Yukarda (a), (b), (c) ve (d) fıkralarında yazılı muafiyetlerden istifade için, mezkûr fıkralarda yazılı hallerin

vukuunda, keyfiyetin bütçe yılı içinde ilgili vergi dairesine bildirilmesi şarttır. Ancak, bu olaylar bütçe yılının son üç ayı içinde vuku bulduğu takdirde bildirim, olayın vuku bulduğu tarihten itibaren üç ay içinde yapılır.

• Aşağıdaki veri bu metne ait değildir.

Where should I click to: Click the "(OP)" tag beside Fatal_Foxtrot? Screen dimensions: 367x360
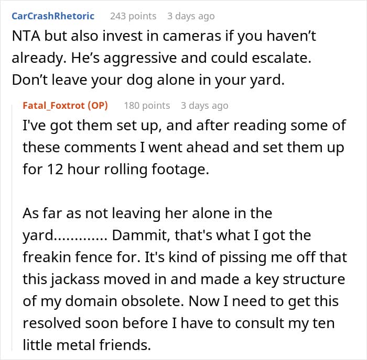click(98, 105)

Süresinde bildirimde bulunulmazsa muafiyet, bildirimin yapıldığı yılı takip eden bütçe yılından muteber olur. Bu takdirde bildirimin yapıldığı bütçe yılının sonuna kadar geçen yıllara ait muafiyet hakkı düşer. (Köylerdeki inşaat için bildirimde bulunulmaz.)

BİNA VERGİSİNİN MATRAHI VE ORANI 1 - Bina Vergisinin Matrahı:

Bina Vergisinin matrahı, binanın bu kanun hükümlerine göre tespit olunan vergi değeridir.

Sabit istihsal tesisatına ait değerler vergi matrahına alınmaz.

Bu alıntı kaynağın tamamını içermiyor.